Questi haiku sono stati scritti nel periodo 1991-1997. In tutti questi anni solo una parte di essi è stata letta da una sola persona; il defunto Lucien Stryk, con cui ho avuto una corrispondenza per diversi anni. Ha scritto alcune righe per questi haiku, per i quali il momento appropriato per la pubblicazione è ora, esattamente lo stesso degli haiku stessi, poiché per tutti questi anni entrambi sono stati deliberatamente lasciati in un cassetto: “Yannis Livadas ha scritto un notevole gruppo di haiku. È molto vicino nello spirito a Issa, uno dei Quattro Grandi dell’haiku, con lo stesso umorismo, compassione e tenerezza, eppure è molto come scrittore un uomo a sé stante. I suoi haiku piacerebbero, ne sono certo, a tutti coloro che hanno a cuore l’arte, e merita un vasto pubblico di lettori. Ci vuole una sensibilità molto speciale per creare un corpo di poesia così raffinato, e a ogni svolta nel gruppo si trovano prove di tale sensibilità. Sarebbe molto difficile per me selezionare i pezzi preferiti, perché sono impressionato da tutte le poesie. Yannis Livadas deve essere congratulato per il suo risultato, molto reale, e dovrebbe essere letto per il puro piacere del suo lavoro”. 
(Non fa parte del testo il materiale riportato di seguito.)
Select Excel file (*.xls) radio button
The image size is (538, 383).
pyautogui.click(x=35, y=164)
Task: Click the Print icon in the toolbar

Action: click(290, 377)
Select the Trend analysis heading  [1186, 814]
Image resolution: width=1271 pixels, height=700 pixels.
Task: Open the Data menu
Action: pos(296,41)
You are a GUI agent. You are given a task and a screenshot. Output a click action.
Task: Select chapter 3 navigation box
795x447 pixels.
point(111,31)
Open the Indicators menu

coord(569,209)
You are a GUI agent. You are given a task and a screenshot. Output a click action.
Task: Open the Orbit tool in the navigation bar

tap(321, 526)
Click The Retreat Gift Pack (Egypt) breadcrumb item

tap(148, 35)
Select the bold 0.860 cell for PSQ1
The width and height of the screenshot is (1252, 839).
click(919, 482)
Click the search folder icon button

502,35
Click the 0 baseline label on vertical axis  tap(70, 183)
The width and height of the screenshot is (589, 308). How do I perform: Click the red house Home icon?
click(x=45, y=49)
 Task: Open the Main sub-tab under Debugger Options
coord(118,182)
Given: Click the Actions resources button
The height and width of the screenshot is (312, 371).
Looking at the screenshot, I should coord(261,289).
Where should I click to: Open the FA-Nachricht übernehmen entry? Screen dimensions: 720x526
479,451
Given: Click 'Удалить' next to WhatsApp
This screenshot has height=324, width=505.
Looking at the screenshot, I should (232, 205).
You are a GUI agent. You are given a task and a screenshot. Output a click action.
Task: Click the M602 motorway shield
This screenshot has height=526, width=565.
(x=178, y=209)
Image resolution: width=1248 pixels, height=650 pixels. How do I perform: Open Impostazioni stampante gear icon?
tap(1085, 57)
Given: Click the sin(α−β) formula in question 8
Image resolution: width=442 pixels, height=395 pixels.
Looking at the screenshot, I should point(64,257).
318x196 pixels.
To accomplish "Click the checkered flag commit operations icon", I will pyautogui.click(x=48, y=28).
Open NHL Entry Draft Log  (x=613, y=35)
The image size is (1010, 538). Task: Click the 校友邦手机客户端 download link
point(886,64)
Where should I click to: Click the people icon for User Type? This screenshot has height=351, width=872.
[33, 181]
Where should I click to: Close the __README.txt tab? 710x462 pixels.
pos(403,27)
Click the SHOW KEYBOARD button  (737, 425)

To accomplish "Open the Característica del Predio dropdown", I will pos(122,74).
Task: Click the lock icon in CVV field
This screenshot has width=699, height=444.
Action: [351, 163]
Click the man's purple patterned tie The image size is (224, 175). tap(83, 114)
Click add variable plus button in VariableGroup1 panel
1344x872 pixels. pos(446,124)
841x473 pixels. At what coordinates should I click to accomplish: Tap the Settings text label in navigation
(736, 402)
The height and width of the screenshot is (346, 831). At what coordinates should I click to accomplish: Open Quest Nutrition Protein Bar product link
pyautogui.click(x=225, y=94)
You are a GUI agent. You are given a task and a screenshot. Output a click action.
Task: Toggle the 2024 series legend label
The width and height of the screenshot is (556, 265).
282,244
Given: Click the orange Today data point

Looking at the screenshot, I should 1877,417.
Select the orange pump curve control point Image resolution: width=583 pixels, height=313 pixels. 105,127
I miei saggi sulla natura dell’haiku e la sua distinzione estetica sono stati precedentemente pubblicati, assorbiti fino a un certo punto, persino come prova insostenibile, da coloro che occasionalmente o in qualche modo sistematicamente, sono stati coinvolti o interessati all’haiku. Non ho nulla da aggiungere, né da supportare ulteriormente. La poesia è piuttosto una causa persa registrata negli elenchi intellettuali e psicologici delle necessità di alcune persone, secondo una serie di direzioni che hanno scelto di vivere con e attraverso. La poesia e, più specificamente, l’haiku, come fenomeni non soggetti alle affermazioni riprodotte all’interno della convenzione esistenziale che le persone di solito elaborano; continuano a ereditare se stessi, il loro idioma e la loro vacuità, in modo diverso e indipendente da ciò che è solitamente valutato sulla scala convenzionale preponderante. L’haiku, per esempio, non è ciò che qualcuno chiede di essere, o ciò che qualcuno insiste a essere. Non c’è bisogno di tale volontà o di tale perseveranza. Sarebbe molto meglio per uno iniziare a buttare via tutto ciò che sa sulla vita e su se stesso; allora potrebbe apparire un barlume della sua assenza. L’haiku, direi, è qualcosa che è dovuto mentre allo stesso tempo non esiste, e se una pepita della sua natura finisce all’uomo, è solo il suo significato inconcepibile, che in quanto tale non ha altro da offrire che una scossa alla sua fattibilità e mortalità.